JFK: the medium, the message and the myth
Teaching History article
Dale Banham and Russell Hall present a multi-faceted rationale for an in-depth study of the 1991 film, JFK. They treat it as an ‘interpretation’ in the National Curriculum sense, constructing a varied and meticulous learning journey towards its analysis. By the end of that journey pupils had examined the central message of the film, analysed how such a message is conveyed in the film and reflected upon why the film embodied its particular interpretation at this particular time. In the now well-established tradition of National Curriculum ‘interpretations’ work, these pupils therefore found themselves exploring the changing American society of the 1960s, 70s and 80s, as much as the Kennedy era itself. There is also a second dimension to this example of planning - one that connects with Dale Banham’s influential earlier work. Banham and Hall manage to integrate a study of interpretations with plenty of knowledge-building (something that many history departments claim is very difficult to do). Readers of Teaching History or regular conference-goers in the U.K. will recall much of Banham’s work but he is perhaps most famous for his advocacy of serious in-depth work at both Key Stage 3 and GCSE, not as an argument against overview or outline understanding, but in support of precisely that.
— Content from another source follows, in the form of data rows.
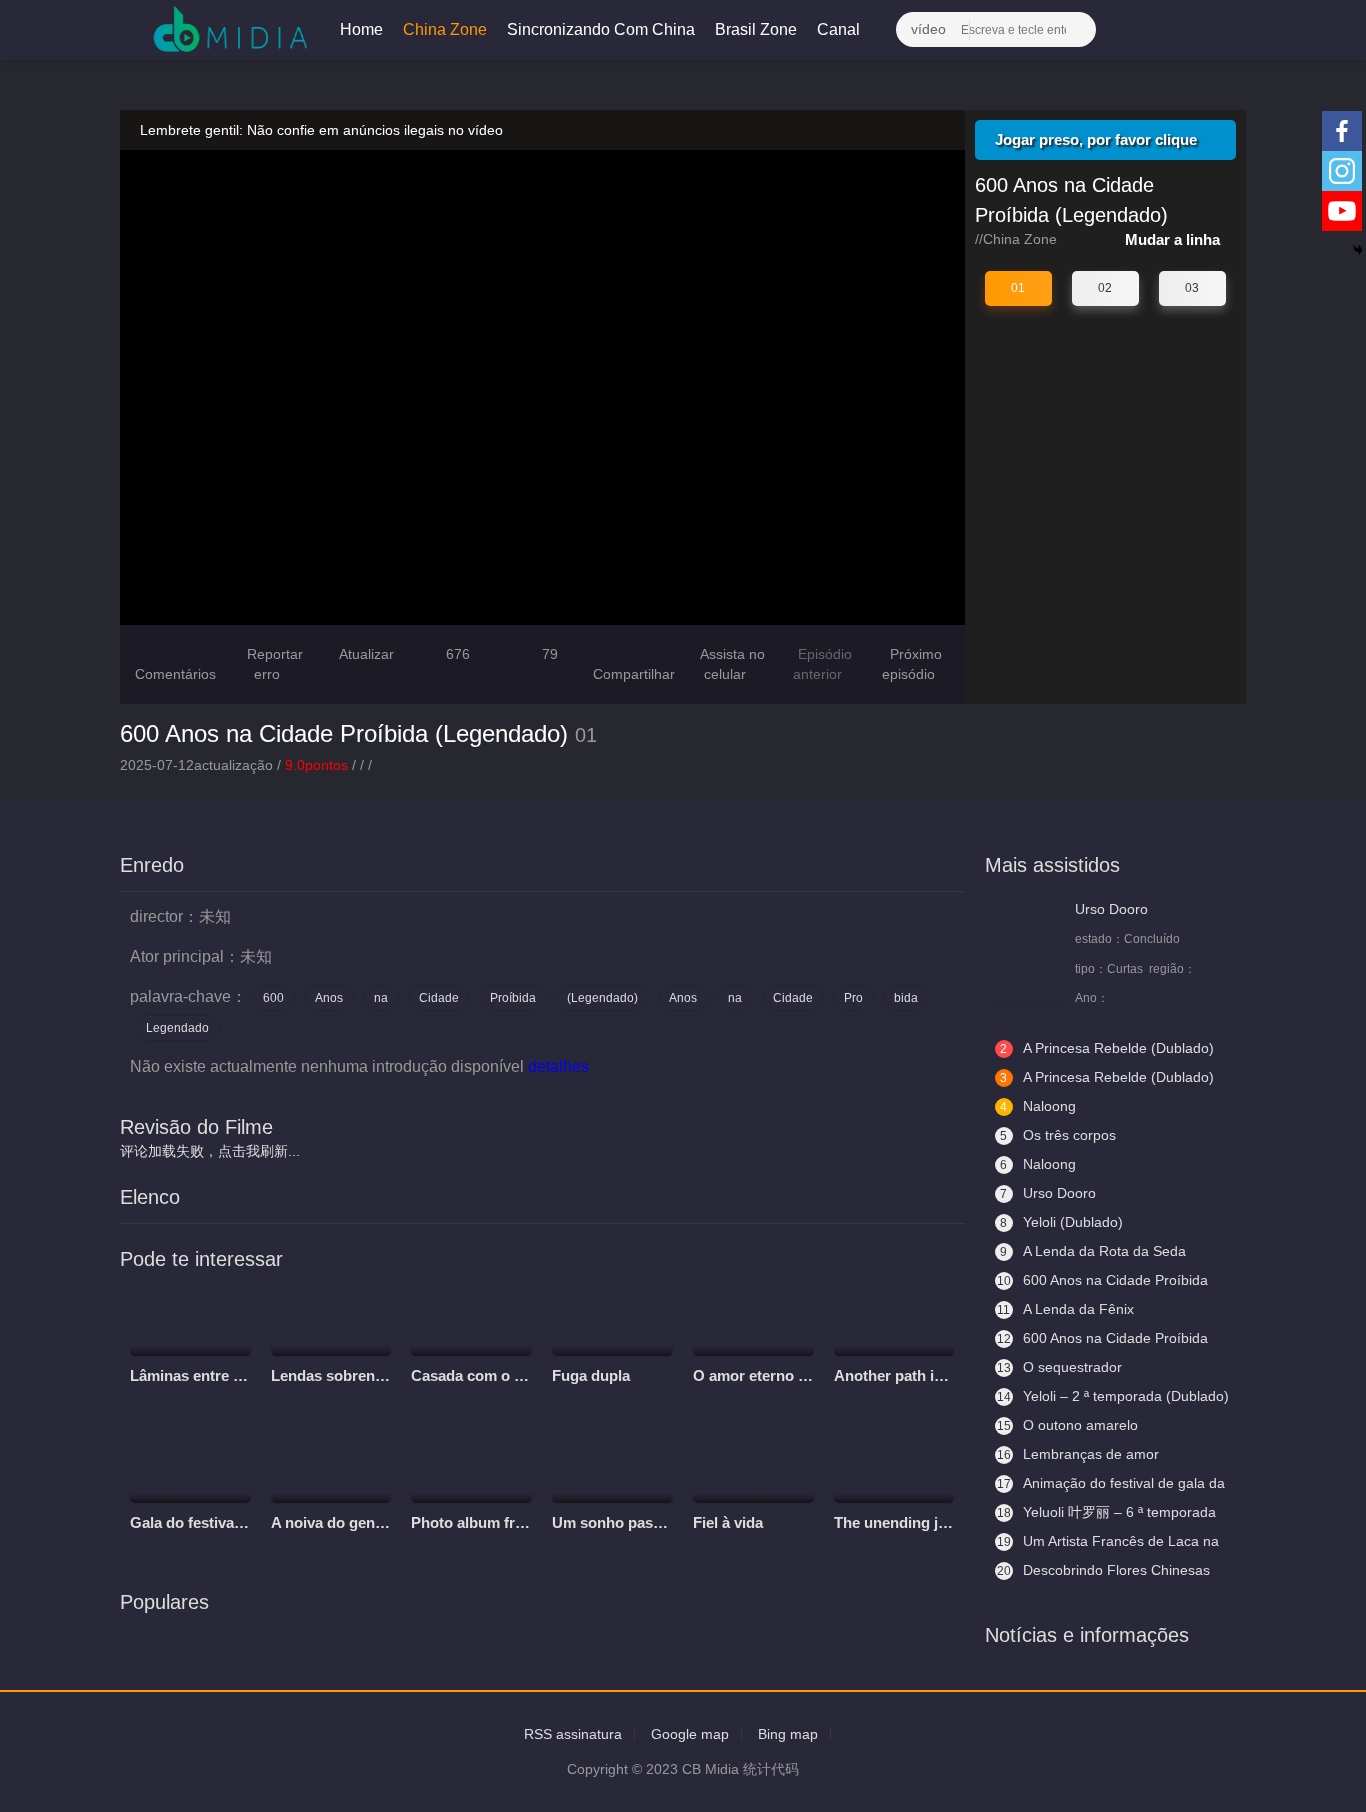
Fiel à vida (728, 1522)
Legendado (177, 1028)
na (381, 998)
The ‘overview lurking within the depth’ is a phrase history teachers associate with Dale Banham. (Read his 2000 piece on teaching King John in depth to Year 7 in Teaching History, 99.) This time, with JFK, Banham and Hall continue to develop two fundamental paradoxes in children’s learning - (i) knowledge matters, but knowledge will not build itself in pupils’ heads if you just try to cover lots of content; (ii) overviews and big pictures matter, but pupils are more likely to understand, construct or enjoy them if they arrive at them through depth and detail.